The history of Rome is one of the oldest and most renound histories of Western civilization and its prominence dates back to ancient times. According to legend, Rome was founded by the twins Romulus and Remus on April 21, 753 BC.
A city in the area of the future Roman Forum and Palatine Hill began to develop into a capitol of the Roman Kingdom and was ruled by a succession of seven kings, according to tradition. From 510 BC the Roman Republic formed and was ruled by a Senate until the rule of an emporer took over, establishing the Roman Empire from 27 BC when Roman dominance expanded overseas.
For almost a thousand years, Rome remained the most important city in the Western world. It was finally surpassed in prestige by the Eastern capital of Constantinople. However, a new power was quietly developing in Rome and was situated in the Catholic Church and invested in the Pope.
After the Sack of Rome in 410 AD and during the Early Middle Ages, Rome’s population dipped to a mere 20,000 and remained under the authority of the Byzantine Empire.
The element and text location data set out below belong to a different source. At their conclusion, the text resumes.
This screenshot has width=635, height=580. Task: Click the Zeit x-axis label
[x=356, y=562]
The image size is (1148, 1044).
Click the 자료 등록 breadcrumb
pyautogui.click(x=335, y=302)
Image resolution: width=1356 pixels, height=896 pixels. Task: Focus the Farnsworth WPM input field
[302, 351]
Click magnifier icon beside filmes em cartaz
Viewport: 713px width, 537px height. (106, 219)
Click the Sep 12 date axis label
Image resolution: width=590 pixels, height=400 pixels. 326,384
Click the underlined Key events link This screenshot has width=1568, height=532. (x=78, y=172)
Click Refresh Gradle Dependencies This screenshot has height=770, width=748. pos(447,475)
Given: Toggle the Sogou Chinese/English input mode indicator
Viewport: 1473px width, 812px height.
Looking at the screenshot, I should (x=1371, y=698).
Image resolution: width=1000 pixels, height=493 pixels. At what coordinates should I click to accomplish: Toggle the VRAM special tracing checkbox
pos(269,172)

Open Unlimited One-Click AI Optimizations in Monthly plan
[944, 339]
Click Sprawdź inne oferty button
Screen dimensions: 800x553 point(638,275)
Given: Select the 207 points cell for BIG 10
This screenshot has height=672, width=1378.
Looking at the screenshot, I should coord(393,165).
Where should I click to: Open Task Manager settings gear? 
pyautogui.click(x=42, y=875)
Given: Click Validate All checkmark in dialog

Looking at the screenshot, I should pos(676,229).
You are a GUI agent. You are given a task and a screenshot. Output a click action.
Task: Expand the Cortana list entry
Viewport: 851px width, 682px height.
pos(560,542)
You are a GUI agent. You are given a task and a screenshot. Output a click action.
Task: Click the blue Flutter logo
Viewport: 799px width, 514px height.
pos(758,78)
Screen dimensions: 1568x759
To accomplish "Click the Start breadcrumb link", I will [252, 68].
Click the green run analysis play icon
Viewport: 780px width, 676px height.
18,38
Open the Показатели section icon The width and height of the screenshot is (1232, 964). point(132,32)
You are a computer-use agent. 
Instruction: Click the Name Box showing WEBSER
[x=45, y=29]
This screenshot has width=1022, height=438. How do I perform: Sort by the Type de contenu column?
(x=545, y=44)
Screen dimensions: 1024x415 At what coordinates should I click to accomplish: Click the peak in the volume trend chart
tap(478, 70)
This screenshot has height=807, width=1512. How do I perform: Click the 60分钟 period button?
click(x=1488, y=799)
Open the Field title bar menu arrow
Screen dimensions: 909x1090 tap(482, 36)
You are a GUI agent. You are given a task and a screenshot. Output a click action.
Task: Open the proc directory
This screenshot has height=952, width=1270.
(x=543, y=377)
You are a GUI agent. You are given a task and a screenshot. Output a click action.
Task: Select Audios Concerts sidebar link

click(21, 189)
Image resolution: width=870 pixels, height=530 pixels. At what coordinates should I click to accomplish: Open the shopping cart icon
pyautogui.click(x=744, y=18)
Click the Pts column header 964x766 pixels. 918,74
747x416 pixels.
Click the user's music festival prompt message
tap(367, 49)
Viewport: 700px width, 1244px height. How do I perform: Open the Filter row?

By 800 AD, Rome began to revive again as a “holy city,” and Papal capitol.
Despite the plague, the Great Schism and the sack of 1527 by Chales V, the Holy Roman Emporer, Rome flourished as a cultural and artistic hub of Western Europe especially during the Renaissance and Baroque periods. Through the 17th and 18th centures, Rome was driven by papal priorities invested in the Counter-Reformation process.
By the 19th century, the nationalistic drives of the Kingdom of Italy, ruled by King Vittorio Emmanuele, let Rome become the center of hope for Italian unification. In 1871, Rome was declared capital of the newly unified Italy, when the population of the city was a mere 213,633.
In the 20th century and after World War I, Rome saw rise to Italian fascism under Benito Mussolini in 1922, who allied Italy with Nazi Germany. During World War II, Rome endured several bombings and raids by the Allied forces between 1943 and 1944. After Mussolini was executed at the end of the war, a 1946 referendum abolished the monarchy in favor of the Italian Republic. Rome grew rapidly and became the directive centre of the reconstruction and modernization of Italy.
In the 1950s and 60s, Rome became fashionable, hence the term la dolce vita, or “the sweet life.” In 1960 the Olympic Games were held in Rome, the first Olympics to be fully covered by television. The Christian Democratic party of Italy dominated the government from 1948 until its demise in 1992 due to allegations of corruption. One of the party’s most memorable leaders, Aldo Moro, was assassinated in Rome in 1978. Rome witnessed more violence in 1993 when two mafia bombs exploded in the city centre. By 1995, the population grew to about 2 million. Currently, Rome faces a rising trend in population, which demands city leaders to resist a subsequent decrease in the quality of life mostly due to traffic and traffic-caused pollution.